The settlement is the result of a civil suit brought under the federal False Claims Act, a 19th-century law that encourages private citizens to expose fraud by government contractors. Whistle-blowers can file suit on behalf of the government and then share in any financial settlement that results.
The Genzyme action was brought by two company sales representatives in 2009.
The amount of the settlement that will be diverted to the whistle-blowers has not yet been determined. One of the private plaintiffs' attorneys, Barry Cohen of Tampa, said they hope to receive between 23 and 24 percent of the settlement, or about $5.2 million.
"They were pharmaceutical salesmen, and they recognized that this was a potential danger," Cohen said. "They saw other people doing it, and they knew it wasn't right."
Sarah Connors, a spokeswoman for Sanofi, Genzyme's parent company, said that Genzyme cooperated with the government investigation and that the company's sales force no longer markets Seprafilm for the unorthodox procedure that spawned the lawsuit.
"Genzyme did take proactive action to address and prohibit this conduct," she said.

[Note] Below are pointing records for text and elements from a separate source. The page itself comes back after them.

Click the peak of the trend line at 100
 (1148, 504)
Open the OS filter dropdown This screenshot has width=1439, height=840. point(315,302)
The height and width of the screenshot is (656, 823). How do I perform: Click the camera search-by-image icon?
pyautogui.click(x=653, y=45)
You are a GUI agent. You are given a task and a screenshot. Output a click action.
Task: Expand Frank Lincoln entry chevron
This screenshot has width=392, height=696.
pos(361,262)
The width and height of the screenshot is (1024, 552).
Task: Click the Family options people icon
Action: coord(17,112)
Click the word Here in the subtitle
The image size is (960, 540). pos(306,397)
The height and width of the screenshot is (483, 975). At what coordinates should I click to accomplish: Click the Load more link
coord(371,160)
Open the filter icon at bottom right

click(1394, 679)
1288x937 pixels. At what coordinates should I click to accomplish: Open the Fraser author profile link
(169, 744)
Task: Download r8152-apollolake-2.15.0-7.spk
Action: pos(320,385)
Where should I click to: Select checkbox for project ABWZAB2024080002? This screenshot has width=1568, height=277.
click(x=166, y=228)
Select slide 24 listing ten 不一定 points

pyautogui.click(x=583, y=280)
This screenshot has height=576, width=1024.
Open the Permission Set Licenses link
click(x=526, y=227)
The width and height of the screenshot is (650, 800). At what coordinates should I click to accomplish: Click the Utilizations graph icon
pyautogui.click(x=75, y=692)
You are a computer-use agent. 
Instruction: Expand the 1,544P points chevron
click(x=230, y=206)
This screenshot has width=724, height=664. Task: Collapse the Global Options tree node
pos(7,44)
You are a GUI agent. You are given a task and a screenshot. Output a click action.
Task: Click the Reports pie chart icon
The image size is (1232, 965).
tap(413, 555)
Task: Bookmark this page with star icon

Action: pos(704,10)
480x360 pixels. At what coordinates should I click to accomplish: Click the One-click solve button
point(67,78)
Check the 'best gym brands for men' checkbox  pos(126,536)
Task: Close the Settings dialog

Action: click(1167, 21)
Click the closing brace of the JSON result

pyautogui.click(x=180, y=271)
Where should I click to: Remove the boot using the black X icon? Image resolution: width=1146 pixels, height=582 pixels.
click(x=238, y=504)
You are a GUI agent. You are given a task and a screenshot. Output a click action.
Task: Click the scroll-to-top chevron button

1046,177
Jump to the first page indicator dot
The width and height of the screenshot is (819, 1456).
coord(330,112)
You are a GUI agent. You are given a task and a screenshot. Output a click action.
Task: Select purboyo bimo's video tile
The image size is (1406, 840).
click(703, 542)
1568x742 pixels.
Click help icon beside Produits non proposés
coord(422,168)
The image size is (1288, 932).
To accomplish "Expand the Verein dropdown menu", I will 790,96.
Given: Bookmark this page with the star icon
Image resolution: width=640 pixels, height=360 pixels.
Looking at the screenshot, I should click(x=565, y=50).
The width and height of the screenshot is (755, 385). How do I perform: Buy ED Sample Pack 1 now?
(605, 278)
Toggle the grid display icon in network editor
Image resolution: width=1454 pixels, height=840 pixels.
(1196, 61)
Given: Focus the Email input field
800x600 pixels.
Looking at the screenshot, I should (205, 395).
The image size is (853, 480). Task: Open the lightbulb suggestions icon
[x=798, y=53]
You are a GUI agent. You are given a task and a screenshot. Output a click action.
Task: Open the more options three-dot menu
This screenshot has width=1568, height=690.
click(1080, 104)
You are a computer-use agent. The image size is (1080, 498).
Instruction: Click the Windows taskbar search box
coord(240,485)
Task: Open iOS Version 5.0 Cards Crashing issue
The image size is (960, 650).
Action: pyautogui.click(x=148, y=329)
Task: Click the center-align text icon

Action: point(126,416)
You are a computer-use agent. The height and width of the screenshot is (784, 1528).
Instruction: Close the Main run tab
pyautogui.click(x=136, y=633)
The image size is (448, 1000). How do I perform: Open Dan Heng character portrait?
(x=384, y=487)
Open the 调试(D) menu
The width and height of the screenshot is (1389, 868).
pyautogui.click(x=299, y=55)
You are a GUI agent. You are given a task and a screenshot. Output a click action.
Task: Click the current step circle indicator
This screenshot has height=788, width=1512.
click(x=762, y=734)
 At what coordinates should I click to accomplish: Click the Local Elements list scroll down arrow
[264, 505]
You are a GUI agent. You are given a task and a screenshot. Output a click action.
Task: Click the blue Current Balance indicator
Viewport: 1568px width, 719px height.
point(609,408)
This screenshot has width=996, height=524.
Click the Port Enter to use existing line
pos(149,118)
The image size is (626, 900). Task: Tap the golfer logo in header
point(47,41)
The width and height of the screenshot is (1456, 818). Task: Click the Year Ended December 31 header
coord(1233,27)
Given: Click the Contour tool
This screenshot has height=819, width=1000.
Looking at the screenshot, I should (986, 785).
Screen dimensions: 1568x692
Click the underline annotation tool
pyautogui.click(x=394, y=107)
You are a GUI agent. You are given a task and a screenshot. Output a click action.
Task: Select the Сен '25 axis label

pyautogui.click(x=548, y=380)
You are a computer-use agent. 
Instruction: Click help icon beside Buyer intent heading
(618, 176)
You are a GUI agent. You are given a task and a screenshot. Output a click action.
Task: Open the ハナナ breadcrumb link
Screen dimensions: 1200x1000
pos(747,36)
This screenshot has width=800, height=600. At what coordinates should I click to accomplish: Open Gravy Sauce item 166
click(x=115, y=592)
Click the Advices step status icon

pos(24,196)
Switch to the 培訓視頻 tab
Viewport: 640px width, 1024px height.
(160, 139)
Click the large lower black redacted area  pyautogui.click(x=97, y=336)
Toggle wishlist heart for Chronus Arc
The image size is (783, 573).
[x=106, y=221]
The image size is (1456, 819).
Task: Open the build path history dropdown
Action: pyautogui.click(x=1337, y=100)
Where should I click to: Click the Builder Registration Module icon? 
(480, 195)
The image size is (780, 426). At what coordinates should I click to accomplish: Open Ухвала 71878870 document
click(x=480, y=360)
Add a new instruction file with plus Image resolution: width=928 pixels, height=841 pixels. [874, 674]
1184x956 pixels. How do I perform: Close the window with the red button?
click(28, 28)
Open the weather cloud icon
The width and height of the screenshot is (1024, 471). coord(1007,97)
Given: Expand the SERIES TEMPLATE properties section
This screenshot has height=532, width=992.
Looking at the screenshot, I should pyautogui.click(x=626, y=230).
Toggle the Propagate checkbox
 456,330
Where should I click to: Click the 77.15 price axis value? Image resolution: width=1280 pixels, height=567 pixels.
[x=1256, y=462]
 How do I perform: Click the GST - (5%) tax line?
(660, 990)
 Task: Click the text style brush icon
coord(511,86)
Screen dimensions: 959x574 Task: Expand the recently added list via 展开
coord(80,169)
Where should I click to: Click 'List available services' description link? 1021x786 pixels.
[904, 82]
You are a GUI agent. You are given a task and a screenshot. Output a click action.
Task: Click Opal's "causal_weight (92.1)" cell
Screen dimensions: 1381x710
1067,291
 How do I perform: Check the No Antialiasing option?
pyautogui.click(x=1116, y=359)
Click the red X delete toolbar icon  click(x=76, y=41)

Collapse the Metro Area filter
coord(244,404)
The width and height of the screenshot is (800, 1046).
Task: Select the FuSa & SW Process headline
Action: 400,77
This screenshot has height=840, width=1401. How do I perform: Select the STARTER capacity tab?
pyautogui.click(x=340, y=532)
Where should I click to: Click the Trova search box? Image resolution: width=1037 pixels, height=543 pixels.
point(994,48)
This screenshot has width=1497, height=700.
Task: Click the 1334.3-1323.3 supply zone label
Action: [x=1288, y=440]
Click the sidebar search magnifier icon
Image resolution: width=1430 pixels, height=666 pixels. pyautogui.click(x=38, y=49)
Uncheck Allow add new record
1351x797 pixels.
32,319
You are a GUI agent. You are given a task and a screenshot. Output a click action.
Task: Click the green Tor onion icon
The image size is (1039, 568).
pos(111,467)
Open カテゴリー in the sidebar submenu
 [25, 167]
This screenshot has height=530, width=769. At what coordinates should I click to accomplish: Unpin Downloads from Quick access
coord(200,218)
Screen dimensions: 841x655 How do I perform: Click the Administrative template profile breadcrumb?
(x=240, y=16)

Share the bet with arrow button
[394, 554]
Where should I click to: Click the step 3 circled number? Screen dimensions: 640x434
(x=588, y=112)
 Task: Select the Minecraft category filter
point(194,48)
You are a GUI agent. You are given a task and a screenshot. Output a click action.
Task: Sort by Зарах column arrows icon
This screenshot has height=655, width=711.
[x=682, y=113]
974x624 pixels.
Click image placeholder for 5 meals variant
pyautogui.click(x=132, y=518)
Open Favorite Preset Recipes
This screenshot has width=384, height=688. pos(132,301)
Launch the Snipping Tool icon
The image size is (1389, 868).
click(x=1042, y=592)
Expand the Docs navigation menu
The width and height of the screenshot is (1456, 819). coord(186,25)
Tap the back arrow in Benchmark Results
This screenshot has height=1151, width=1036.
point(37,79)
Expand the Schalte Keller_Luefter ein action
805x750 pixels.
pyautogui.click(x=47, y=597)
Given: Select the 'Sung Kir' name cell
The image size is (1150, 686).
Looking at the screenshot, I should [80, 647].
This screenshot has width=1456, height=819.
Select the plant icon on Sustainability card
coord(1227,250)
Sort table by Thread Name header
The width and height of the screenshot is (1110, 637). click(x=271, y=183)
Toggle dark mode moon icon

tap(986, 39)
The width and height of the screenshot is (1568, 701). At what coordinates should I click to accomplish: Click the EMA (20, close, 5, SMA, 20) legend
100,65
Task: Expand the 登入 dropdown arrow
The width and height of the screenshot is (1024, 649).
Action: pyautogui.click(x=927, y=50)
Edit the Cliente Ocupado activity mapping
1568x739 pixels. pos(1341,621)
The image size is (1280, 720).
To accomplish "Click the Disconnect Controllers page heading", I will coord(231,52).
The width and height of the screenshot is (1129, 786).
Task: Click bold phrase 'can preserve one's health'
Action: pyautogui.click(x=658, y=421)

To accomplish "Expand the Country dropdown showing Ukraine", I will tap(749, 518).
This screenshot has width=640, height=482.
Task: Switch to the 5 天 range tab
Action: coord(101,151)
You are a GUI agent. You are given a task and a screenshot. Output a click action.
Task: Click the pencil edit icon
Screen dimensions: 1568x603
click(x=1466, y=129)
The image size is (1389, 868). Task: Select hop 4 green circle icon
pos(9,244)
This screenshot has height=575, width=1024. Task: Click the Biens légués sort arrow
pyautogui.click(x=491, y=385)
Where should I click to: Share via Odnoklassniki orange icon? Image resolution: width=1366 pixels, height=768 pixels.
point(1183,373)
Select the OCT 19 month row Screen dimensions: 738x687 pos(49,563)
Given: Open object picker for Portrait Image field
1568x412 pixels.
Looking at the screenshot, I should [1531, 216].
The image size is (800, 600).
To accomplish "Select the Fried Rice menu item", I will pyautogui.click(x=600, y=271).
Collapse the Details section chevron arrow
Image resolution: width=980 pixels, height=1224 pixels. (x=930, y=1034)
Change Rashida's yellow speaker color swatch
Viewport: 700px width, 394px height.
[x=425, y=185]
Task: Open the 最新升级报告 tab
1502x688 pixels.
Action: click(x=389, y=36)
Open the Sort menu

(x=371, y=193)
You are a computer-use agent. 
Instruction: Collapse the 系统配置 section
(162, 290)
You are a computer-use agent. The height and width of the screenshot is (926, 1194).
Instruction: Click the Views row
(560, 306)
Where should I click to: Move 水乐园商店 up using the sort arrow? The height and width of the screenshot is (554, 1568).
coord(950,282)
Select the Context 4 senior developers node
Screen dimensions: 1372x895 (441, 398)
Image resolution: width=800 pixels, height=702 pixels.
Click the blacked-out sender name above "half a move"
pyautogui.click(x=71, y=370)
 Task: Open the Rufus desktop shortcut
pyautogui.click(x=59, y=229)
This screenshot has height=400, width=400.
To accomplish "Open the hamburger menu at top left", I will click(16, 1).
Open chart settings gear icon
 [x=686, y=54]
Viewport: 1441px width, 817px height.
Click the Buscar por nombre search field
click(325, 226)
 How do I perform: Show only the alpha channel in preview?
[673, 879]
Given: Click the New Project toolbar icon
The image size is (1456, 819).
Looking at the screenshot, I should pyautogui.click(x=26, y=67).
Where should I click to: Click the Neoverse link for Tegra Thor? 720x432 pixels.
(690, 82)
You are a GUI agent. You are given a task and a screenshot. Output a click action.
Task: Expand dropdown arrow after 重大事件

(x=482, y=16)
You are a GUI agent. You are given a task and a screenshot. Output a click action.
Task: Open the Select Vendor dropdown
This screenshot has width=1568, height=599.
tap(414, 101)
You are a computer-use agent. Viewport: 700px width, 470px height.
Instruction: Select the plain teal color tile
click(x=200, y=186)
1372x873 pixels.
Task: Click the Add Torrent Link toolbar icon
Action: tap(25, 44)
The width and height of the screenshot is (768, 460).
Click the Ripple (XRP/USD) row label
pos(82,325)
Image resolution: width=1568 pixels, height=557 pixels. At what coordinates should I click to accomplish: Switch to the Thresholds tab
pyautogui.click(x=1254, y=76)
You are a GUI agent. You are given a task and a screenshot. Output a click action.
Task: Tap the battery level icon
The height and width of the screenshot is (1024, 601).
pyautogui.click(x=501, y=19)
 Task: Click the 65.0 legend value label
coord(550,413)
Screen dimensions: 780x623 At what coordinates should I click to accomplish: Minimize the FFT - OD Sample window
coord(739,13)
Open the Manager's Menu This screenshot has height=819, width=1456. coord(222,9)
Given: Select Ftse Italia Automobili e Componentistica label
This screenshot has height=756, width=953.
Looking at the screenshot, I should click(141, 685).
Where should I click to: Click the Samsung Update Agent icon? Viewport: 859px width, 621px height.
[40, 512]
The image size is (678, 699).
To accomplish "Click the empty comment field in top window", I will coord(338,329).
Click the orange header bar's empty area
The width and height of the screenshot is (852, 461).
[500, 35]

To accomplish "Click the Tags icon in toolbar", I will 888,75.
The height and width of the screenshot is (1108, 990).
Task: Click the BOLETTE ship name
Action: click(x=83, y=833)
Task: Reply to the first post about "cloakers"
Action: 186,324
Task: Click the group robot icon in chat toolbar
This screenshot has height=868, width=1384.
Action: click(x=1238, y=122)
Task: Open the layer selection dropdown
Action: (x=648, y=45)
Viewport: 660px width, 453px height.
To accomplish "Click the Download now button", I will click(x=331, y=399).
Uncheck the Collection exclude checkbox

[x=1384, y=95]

According to court documents, Seprafilm is intended to be applied during open surgery to prevent organs and muscle tissue from sticking together. However, the whistle-blowers and lawyers for the federal government alleged that Genzyme sales representatives taught doctors to use it in less invasive procedures — such as laparoscopic or "keyhole" surgeries — by mixing it into a liquidlike "slurry" that could be injected into the body.
Cohen and Bentley said they were not required to prove in the lawsuit that patients had been harmed, only that this use of the drug was not approved by federal regulators and hence not subject to reimbursement by Medicare and Medicaid.
The hefty Genzyme settlement follows two other large payouts secured in recent years by the U.S. Attorney's Office and the Cohen Law Group, including a $217.5 million settlement from WellCare Health Plans and a $10.17 million settlement from Morton Plant Mease Health Care.